Using Issue 11: Tajdeed

Adapted from Marilyn Sides, Senior Lecturer and Director of Creative Writing, in the Department of English and Creative Writing, Wellesley College

1) Read: Mohammed Rabie’s “Burdens,” Muhammad Khudayyir’s “The Hush Void,” and Mahmoud al-Rahabi’s “The Passing Carts,” as well as the “Contributor Notes” for these authors and their translators.

Consider/Discuss:

  • What is each story about?
  • What is particular about the style of each piece?
  • What do these stories have in common? Consider themes (e.g., religion), style (e.g., allegory or parable), types of characters, settings, etc.
  • Which one do you like the most and why? (The category of “like” is always complex: this could mean the story’s content, language, and/or tone please you, intrigue you, demand your attention or admiration, or…)

For further exploration: Read the following accounts of the relationship of world literature and the role of translation, and briefly outline or list the main “story” each tells (you can note similarities and differences).

Write: One paragraph about the story from Issue 11 that you “like” most, explaining what you find particularly engaging, pleasing, challenging etc., about this story.

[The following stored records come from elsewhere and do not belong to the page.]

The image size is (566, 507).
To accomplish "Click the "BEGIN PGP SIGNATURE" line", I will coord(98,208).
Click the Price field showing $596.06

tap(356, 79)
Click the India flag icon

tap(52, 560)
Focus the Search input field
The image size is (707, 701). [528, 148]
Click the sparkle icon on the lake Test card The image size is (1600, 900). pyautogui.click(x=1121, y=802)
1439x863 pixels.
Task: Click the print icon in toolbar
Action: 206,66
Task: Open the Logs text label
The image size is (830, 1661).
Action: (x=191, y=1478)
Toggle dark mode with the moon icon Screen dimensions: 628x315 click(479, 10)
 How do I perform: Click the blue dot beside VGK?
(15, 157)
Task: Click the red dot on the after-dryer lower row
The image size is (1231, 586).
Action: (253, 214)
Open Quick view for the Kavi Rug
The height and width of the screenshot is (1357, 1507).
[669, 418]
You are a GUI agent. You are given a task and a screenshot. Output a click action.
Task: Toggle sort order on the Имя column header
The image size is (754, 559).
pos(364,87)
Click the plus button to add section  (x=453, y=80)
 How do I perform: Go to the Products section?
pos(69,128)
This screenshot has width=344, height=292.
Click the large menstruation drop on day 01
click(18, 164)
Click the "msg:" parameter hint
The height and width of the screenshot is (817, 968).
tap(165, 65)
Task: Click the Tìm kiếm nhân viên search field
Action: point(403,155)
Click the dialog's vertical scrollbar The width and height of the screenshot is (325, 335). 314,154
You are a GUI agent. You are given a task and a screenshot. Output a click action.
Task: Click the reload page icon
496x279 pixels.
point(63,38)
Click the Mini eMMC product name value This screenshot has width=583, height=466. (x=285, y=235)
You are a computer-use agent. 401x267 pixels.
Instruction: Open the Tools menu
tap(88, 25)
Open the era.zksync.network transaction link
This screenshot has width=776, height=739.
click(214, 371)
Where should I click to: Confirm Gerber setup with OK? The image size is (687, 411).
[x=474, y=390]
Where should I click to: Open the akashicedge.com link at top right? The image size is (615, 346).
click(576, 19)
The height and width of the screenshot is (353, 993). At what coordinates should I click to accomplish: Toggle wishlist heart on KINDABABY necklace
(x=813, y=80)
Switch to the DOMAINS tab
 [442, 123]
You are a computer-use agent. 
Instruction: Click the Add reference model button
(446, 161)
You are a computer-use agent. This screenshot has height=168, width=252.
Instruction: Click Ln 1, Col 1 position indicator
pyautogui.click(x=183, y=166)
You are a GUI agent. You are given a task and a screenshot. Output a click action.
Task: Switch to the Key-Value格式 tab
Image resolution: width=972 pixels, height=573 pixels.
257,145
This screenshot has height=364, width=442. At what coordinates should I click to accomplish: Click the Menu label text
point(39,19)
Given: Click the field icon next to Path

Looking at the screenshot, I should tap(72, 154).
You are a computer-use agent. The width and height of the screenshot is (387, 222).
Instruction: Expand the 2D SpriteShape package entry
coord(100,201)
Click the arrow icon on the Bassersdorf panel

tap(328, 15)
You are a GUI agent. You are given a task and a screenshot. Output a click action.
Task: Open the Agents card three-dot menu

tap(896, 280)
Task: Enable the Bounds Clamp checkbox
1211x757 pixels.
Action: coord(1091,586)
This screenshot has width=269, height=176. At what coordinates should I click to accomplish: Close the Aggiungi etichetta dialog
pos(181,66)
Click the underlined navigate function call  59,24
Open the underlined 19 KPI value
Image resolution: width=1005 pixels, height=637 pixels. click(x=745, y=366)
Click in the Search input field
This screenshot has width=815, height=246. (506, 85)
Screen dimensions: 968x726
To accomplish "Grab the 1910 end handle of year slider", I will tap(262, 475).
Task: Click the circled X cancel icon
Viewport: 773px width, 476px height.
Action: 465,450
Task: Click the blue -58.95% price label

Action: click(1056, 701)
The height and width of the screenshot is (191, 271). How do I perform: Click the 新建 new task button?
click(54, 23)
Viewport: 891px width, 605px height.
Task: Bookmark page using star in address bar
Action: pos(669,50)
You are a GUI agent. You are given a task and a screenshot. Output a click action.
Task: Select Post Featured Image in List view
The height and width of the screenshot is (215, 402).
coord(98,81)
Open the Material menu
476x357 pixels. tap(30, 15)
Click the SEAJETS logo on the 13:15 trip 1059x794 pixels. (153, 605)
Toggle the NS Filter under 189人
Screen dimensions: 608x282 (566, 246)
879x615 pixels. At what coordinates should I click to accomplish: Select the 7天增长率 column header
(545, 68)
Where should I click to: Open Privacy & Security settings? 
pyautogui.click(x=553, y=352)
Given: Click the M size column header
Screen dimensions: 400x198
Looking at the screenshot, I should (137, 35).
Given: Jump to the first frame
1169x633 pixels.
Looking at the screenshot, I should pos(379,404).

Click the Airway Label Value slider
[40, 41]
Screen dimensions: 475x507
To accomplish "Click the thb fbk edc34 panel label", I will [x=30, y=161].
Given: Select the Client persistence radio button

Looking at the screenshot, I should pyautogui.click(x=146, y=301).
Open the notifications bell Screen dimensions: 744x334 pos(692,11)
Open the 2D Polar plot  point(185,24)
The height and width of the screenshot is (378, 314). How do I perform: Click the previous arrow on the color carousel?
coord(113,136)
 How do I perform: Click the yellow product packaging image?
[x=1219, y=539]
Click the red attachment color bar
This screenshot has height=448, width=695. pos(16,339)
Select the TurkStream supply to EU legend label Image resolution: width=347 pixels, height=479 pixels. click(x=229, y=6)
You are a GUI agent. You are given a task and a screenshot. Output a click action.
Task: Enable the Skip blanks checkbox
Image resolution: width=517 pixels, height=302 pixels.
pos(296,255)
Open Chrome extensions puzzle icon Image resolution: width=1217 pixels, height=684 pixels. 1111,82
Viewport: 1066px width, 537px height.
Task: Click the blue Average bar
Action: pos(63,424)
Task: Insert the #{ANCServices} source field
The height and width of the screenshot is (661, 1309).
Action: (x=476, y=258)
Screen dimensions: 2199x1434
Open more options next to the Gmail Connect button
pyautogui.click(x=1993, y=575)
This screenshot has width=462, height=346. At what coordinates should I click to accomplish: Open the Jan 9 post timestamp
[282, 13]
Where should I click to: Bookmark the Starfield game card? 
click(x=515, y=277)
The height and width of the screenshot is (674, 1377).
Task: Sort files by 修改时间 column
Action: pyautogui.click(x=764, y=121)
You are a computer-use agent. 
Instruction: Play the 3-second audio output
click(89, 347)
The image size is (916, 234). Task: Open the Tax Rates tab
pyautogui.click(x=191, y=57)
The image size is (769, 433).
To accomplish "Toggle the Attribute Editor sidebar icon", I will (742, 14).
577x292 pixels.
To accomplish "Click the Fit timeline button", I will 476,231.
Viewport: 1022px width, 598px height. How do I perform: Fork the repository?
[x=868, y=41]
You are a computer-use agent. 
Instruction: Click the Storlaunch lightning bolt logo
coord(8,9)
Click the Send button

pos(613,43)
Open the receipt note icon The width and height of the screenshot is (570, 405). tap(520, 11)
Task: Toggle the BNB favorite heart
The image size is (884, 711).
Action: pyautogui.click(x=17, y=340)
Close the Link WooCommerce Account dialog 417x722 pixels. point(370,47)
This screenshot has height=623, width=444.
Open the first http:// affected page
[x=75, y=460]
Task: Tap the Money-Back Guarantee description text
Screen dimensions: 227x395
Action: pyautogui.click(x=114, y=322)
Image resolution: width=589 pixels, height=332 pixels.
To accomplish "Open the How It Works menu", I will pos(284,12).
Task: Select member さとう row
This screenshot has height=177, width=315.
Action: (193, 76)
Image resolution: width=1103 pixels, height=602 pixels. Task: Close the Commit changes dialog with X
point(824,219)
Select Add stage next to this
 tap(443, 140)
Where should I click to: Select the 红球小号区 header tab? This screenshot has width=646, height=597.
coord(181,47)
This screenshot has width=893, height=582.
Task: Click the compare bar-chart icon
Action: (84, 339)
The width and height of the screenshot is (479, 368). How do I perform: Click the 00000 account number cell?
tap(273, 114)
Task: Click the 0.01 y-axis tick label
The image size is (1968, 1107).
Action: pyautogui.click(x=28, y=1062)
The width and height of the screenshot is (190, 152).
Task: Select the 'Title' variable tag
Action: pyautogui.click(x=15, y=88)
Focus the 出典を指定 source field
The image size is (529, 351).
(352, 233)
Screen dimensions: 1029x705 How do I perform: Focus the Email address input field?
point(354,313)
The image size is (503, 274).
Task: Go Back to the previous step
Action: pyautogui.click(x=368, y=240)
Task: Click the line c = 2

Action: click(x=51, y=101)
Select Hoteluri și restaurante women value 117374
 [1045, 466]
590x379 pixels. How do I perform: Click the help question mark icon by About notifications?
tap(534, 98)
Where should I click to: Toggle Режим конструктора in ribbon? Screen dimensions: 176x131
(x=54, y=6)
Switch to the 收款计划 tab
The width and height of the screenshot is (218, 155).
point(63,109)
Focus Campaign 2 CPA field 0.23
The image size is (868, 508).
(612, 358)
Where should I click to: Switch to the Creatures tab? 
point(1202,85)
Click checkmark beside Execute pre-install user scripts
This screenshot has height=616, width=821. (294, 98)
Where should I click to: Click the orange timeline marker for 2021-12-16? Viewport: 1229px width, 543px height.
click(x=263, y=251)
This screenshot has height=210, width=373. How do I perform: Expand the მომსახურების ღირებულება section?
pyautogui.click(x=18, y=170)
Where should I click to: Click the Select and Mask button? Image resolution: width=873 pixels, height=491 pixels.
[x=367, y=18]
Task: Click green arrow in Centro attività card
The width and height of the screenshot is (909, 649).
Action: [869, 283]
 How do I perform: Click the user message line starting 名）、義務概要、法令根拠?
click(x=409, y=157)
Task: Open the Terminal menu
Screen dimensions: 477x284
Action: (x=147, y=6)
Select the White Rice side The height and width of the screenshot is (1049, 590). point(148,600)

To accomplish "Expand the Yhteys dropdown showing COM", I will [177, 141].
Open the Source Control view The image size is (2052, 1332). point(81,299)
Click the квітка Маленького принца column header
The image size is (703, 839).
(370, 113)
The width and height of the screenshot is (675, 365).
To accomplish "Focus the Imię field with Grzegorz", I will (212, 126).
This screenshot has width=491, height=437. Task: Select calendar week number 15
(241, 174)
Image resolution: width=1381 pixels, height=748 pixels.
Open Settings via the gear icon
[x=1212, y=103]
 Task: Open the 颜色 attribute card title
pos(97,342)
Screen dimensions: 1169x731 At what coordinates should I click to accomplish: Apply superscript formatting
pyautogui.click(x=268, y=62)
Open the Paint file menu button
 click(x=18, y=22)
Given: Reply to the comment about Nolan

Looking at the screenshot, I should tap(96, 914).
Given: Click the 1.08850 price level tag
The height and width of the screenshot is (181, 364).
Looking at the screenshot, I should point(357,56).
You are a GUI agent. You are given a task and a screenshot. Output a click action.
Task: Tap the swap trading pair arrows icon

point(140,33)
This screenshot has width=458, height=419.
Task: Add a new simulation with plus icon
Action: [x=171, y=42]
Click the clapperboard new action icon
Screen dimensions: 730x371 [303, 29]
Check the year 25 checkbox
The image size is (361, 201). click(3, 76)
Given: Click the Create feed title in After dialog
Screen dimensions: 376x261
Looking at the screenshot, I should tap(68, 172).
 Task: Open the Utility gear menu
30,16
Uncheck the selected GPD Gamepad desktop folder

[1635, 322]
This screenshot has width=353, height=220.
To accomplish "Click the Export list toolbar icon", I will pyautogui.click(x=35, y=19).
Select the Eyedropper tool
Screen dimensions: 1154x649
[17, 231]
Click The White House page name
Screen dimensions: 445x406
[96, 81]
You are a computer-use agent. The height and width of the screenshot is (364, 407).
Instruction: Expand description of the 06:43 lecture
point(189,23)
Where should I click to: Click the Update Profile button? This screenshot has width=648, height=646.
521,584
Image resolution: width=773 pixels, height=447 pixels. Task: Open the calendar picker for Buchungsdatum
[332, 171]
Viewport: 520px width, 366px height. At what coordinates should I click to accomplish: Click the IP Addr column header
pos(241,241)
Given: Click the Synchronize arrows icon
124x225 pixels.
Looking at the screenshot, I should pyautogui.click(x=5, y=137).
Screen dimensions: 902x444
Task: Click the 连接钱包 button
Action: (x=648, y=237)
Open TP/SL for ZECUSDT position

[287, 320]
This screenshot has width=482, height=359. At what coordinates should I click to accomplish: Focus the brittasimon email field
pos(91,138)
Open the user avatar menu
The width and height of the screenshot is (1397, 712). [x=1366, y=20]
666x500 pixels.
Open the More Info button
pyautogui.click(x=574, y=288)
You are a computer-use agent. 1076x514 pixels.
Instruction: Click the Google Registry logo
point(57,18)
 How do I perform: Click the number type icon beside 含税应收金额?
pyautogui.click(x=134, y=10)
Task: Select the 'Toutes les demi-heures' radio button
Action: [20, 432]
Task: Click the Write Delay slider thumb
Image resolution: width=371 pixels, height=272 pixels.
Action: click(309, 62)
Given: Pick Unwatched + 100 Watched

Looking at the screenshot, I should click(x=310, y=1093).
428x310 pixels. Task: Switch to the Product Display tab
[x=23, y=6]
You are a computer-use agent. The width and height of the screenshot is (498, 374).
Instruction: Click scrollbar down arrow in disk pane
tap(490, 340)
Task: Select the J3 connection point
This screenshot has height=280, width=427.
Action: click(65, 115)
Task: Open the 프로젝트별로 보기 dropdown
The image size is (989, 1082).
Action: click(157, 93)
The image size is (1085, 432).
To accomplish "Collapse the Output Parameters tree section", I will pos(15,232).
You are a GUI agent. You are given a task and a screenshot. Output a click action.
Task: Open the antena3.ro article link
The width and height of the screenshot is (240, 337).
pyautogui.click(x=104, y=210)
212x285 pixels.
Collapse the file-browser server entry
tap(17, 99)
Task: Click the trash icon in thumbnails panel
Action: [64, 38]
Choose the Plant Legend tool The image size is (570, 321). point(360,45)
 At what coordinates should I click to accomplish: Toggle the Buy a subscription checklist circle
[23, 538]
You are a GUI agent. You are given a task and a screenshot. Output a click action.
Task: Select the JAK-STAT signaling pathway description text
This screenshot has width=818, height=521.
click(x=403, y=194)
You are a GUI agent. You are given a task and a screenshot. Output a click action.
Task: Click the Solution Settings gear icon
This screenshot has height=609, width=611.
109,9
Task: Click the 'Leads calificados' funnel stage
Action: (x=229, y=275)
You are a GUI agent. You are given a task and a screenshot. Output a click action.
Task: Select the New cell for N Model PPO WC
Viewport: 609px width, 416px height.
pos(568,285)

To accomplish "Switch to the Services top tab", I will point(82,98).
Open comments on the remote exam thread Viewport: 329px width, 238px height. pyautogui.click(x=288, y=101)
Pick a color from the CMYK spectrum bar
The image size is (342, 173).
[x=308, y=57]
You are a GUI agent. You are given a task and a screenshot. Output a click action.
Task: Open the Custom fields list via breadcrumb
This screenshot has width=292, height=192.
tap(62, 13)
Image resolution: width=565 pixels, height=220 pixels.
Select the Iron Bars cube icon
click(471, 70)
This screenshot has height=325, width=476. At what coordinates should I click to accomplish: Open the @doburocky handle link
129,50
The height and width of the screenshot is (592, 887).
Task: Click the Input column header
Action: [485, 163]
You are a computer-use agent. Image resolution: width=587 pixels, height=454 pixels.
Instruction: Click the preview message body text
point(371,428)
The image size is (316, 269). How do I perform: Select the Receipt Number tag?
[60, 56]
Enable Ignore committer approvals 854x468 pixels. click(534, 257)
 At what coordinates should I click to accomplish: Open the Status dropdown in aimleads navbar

2) Read: The Issue 11 introductory essays by Youssef Rakha, “A Thousand and One Pebbles” and M. Lynx Qualey, “A Space for Dreaming,” as well as Rasha Abbas’ “Statement of Absolute Hatred,” Basma al-Nsour’s “Disappointments (and a Few Clarifications),” and Zakaria Tamer’s “Five Stories.” Also review the “Contributor Notes” for these authors and their translators.

For further exploration:

Consider/Discuss: In reading the background on Arabic literature, as well as the introductions to Issue 11, try to articulate:

  • What is classical Arabic? Modern Arabic? What has been the tension between poetry and fiction in the Arabic literary tradition?
  • How has Arabic fiction, in particular, reacted to the influx of Western (European and US) fiction from the 19th century up until the present?
  • Why is there “a lack of Western interest in Arabic literature” according to Rakha? How does Qualey characterize this issue of The Common as a response to that “lack”?

Write:  Pick one of the stories from Issue 11 and write a paragraph about how you come to read it in the context of the background readings.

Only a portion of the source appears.